Constituency details
- Country: India
- Region: East India
- State: West Bengal
- District: Malda
- Lok Sabha constituency: Malda
- Established: 1977
- Abolished: 2011
- Reservation: None

= Araidanga Assembly constituency =

Former West Bengal Legislative Assembly constituency

Araidanga Assembly constituency was an assembly constituency in Malda district in the Indian state of West Bengal.

==Overview==
As a consequence of the orders of the Delimitation Commission, Kharba Assembly constituency and Araidanga Assembly constituency cease to exist from 2011. There are two new constituencies in the area – Chanchal Assembly constituency and Malatipur Assembly constituency. Araidnaga is now part of Ratua Assembly constituency.
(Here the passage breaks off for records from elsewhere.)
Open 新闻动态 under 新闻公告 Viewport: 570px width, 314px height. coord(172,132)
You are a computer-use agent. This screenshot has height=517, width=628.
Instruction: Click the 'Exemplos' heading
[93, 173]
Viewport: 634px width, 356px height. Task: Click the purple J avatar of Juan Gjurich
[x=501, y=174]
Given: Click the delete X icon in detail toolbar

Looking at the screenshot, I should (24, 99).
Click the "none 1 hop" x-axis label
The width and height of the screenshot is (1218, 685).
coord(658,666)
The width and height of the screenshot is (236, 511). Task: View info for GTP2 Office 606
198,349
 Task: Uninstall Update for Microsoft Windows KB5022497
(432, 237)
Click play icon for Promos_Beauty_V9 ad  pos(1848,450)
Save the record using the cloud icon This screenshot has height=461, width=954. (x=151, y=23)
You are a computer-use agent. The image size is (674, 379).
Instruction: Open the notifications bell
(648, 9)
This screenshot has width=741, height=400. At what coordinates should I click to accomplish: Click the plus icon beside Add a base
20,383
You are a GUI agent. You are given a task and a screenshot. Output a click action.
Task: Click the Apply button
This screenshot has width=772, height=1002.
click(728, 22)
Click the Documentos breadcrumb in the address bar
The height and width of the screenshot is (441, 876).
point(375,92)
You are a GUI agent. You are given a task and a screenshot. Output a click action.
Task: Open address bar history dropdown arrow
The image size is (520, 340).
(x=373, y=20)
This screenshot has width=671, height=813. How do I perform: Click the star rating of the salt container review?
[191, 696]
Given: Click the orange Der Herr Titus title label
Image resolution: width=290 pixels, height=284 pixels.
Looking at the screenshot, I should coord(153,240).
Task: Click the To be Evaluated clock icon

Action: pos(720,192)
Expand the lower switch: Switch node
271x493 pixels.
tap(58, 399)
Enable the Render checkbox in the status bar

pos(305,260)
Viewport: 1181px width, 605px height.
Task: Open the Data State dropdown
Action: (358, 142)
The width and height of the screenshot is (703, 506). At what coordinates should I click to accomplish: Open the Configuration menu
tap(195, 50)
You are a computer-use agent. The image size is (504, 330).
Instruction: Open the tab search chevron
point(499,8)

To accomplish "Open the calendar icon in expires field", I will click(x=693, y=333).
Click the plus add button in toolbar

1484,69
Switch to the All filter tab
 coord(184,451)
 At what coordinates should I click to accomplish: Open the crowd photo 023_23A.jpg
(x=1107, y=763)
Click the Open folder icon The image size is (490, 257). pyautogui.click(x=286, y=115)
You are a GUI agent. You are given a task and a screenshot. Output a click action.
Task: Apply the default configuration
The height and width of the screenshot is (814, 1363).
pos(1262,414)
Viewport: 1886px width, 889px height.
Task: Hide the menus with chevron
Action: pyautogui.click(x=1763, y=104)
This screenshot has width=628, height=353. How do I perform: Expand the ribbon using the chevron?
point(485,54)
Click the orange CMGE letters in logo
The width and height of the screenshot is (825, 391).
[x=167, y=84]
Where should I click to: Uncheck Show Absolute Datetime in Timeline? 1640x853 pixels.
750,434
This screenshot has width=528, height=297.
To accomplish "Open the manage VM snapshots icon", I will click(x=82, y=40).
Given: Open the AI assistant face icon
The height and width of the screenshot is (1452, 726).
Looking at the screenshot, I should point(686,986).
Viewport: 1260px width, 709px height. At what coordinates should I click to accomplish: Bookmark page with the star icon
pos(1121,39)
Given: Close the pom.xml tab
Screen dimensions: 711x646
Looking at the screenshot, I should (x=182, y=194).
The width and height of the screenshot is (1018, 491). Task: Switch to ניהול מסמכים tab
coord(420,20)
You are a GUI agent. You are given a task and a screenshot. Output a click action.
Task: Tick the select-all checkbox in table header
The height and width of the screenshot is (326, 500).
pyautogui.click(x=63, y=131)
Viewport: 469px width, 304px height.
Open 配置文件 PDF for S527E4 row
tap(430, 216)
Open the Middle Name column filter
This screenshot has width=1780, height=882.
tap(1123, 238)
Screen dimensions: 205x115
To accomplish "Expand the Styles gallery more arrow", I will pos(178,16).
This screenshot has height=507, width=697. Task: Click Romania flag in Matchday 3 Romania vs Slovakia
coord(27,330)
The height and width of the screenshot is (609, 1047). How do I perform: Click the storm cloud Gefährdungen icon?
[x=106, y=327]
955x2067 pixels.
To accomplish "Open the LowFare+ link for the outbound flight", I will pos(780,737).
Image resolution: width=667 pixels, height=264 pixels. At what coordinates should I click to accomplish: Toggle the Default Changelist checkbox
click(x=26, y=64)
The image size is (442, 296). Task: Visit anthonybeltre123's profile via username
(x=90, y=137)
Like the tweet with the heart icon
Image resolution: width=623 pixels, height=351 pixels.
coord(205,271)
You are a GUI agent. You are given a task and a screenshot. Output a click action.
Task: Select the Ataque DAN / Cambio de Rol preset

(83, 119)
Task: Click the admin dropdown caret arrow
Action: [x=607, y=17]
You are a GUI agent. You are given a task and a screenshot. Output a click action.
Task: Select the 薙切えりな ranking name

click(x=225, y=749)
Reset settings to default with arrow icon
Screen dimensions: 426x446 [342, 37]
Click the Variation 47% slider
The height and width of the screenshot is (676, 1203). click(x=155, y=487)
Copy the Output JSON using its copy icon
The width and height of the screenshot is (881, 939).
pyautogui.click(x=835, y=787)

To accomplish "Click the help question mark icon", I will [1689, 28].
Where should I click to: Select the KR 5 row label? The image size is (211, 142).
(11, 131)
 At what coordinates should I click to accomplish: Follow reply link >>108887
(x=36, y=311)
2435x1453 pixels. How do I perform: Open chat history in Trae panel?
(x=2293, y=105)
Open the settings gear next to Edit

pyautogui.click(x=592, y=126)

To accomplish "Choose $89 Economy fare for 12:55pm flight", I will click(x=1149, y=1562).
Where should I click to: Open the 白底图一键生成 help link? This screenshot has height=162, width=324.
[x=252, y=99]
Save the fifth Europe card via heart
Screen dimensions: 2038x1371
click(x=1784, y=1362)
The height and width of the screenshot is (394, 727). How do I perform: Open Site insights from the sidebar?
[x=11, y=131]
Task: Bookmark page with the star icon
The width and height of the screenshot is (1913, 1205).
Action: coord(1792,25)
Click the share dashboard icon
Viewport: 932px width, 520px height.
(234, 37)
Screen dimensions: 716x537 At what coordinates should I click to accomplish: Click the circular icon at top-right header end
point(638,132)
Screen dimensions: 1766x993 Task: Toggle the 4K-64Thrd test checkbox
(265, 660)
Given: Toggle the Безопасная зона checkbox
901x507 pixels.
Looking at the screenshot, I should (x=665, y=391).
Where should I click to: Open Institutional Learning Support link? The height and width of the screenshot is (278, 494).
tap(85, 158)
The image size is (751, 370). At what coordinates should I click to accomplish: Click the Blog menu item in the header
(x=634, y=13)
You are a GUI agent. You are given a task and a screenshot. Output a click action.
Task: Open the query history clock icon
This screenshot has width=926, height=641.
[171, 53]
Araidanga Assembly constituency was part of Malda (Lok Sabha constituency)

== Members of the Legislative Assembly ==

| Election Year | Constituency | Name of M.L.A. | Party affiliation |
|---|---|---|---|
| 1977 | Araidanga | Habib Mustafa | Communist Party of India (Marxist) |
| 1982 |  | Habib Mustafa | Communist Party of India (Marxist) |
| 1987 |  | Habib Mustafa | Communist Party of India (Marxist) |
| 1991 |  | Sabitri Mitra | Indian National Congress |
| 1996 |  | Sabitri Mitra | Indian National Congress |
| 2001 |  | Sabitri Mitra | Indian National Congress |
| 2006 |  | Sabitri Mitra | Indian National Congress |

==Election results==

===1977–2006===
In the 2006, 2001, 1996 and 1991 state assembly elections, Sabitri Mitra of Congress won the Araidanga assembly seat defeating her nearest rivals Sadiqul Islam of CPI(M) in 2006, Setara Begum of CPI(M) in 2001 and 1996, and Habib Mustafa of CPI(M) in 1991. Contests in most years were multi cornered but only winners and runners are being mentioned. Habib Mustafa of CPI(M) defeated Abdul Hannan of Congress in 1987, Sajjad Ahmed of Congress in 1982 and Md. Gofurur Rahaman of Congress in 1977. Prior to that the Araidanga seat did not exist.